_EXERCISE PROMPT_
Arrange the lines from the one containing "has width=1835, height=931." through the one containing "premium-zone is located", both included, as a numbered list, omitting any blank lines.

Saved entries:
* * * *
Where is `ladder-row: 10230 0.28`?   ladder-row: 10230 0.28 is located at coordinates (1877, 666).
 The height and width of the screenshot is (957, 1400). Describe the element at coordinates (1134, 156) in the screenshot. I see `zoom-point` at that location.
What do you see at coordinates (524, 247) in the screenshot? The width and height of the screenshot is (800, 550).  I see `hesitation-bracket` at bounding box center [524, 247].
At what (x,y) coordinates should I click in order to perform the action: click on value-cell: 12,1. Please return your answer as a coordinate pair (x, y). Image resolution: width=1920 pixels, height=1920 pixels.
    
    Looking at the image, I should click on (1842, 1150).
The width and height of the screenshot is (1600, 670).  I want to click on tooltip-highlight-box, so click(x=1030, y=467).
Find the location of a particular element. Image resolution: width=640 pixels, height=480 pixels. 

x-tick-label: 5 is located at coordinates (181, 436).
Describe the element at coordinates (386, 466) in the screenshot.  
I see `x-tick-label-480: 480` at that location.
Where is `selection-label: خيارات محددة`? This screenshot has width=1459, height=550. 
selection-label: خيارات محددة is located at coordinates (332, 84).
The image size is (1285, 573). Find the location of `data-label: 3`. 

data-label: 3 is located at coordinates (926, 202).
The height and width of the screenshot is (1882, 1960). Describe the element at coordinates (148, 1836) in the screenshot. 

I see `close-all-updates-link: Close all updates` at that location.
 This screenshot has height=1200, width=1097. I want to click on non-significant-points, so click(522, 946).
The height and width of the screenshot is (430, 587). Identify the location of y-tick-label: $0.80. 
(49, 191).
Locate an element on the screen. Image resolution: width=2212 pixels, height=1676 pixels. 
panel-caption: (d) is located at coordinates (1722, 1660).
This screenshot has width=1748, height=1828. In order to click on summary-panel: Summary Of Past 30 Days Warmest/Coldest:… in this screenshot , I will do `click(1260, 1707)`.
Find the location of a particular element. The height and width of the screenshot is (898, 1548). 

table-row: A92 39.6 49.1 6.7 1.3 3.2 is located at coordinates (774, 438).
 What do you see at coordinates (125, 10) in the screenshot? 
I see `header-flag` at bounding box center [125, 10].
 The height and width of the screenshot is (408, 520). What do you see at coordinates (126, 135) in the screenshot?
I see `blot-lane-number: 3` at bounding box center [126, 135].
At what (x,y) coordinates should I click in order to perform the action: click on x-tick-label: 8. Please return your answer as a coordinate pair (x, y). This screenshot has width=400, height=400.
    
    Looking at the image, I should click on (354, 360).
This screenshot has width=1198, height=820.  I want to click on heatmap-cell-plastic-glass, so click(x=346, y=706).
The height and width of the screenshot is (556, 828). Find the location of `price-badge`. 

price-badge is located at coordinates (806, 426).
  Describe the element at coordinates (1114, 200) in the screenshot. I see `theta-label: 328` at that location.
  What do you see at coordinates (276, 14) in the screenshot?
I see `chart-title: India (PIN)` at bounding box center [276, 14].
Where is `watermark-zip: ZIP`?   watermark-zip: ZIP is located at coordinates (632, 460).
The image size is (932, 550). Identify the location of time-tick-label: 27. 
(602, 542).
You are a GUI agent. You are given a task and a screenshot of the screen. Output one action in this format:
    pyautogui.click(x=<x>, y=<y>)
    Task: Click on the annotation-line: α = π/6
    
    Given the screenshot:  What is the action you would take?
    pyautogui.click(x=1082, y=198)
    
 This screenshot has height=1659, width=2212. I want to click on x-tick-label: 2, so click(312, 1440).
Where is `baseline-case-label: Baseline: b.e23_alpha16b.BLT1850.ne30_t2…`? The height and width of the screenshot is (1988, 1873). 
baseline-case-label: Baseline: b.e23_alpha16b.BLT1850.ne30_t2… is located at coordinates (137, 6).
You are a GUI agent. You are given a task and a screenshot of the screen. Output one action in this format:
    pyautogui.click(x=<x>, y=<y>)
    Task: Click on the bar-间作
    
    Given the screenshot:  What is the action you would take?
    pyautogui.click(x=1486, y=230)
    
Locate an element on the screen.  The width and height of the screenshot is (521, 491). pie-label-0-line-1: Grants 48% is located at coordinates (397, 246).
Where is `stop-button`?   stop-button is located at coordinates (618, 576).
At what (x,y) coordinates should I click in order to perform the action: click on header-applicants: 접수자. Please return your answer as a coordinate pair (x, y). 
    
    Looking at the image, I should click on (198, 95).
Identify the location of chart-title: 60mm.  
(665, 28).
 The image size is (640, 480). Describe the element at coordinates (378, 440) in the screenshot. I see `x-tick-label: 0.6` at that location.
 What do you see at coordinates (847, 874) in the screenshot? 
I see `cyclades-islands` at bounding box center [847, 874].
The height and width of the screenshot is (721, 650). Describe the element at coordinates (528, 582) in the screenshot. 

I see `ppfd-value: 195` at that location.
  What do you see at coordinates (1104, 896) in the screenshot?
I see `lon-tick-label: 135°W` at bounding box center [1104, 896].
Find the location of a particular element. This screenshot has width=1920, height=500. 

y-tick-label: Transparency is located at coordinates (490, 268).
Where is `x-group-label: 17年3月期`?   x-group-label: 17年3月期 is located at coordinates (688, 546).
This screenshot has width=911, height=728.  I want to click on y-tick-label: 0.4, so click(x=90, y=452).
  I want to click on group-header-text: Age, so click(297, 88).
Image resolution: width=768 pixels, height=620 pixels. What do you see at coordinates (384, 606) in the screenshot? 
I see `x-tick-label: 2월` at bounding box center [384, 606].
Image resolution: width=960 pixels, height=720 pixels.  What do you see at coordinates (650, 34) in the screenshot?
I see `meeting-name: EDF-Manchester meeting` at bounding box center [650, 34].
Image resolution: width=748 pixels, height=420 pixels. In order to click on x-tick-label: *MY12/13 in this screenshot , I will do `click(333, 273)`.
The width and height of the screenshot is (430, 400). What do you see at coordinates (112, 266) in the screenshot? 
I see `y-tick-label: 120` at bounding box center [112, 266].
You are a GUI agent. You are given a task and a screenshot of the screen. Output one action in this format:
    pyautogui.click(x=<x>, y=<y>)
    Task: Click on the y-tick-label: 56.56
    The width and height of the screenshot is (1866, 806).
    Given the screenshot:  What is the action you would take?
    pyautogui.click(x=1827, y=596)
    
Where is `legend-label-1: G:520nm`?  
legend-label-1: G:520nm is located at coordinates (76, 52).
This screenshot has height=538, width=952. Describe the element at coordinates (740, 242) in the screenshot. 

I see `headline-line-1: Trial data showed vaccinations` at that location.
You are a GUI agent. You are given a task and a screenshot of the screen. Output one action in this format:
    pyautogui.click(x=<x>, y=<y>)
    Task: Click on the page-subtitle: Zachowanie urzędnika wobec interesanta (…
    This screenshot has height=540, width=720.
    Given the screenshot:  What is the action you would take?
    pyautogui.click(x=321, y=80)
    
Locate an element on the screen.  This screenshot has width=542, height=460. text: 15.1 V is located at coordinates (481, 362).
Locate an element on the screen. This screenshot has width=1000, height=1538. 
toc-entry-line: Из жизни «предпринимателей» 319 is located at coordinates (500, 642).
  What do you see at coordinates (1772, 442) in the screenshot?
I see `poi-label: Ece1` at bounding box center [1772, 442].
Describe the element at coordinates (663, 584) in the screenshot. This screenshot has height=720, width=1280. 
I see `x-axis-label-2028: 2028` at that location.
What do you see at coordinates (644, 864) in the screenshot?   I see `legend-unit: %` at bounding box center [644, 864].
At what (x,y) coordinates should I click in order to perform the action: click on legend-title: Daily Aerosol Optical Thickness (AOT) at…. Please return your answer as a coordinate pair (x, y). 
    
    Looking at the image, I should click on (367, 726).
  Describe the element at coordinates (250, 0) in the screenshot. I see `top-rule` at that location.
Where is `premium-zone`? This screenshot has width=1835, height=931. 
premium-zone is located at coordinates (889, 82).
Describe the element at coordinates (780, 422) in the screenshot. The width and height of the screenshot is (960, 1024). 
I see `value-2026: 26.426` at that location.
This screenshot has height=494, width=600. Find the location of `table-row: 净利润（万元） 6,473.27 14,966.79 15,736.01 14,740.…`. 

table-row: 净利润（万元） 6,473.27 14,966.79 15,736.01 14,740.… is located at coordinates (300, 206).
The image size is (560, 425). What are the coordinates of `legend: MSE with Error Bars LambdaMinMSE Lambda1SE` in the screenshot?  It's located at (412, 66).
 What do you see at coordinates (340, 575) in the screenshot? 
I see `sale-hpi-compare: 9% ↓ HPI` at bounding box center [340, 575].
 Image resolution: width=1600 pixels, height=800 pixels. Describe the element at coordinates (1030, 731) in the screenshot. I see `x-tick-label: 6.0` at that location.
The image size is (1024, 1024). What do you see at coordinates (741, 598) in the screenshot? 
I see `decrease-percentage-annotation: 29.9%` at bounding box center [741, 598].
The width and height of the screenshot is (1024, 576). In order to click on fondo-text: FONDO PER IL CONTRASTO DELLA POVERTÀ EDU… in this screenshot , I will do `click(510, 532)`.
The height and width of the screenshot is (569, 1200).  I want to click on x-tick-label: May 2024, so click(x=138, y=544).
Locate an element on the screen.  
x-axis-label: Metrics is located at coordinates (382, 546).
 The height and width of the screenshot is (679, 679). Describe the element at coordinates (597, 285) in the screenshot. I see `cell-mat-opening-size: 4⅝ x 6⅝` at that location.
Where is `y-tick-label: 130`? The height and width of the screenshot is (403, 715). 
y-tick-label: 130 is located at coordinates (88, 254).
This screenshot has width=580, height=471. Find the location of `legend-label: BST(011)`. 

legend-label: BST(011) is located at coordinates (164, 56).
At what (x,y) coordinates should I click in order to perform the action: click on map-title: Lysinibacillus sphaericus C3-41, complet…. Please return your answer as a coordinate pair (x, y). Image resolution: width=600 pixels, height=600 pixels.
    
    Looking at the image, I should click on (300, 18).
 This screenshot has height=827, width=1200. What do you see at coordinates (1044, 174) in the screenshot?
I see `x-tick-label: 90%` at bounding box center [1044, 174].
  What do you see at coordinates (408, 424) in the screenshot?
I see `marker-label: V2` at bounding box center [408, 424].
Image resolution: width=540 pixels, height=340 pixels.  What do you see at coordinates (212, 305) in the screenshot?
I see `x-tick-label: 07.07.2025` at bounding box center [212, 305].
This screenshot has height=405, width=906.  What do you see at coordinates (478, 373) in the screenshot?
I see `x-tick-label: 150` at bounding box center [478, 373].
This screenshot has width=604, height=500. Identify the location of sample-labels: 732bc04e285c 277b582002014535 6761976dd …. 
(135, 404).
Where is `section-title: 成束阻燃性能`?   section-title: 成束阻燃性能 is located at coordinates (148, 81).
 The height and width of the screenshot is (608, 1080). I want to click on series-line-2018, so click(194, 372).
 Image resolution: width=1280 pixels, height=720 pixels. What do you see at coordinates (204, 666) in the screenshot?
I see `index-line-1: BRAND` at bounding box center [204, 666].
* * * *
_COMPLETED TASK_
1. Where is `premium-zone`? This screenshot has width=1835, height=931. 
2. premium-zone is located at coordinates (889, 82).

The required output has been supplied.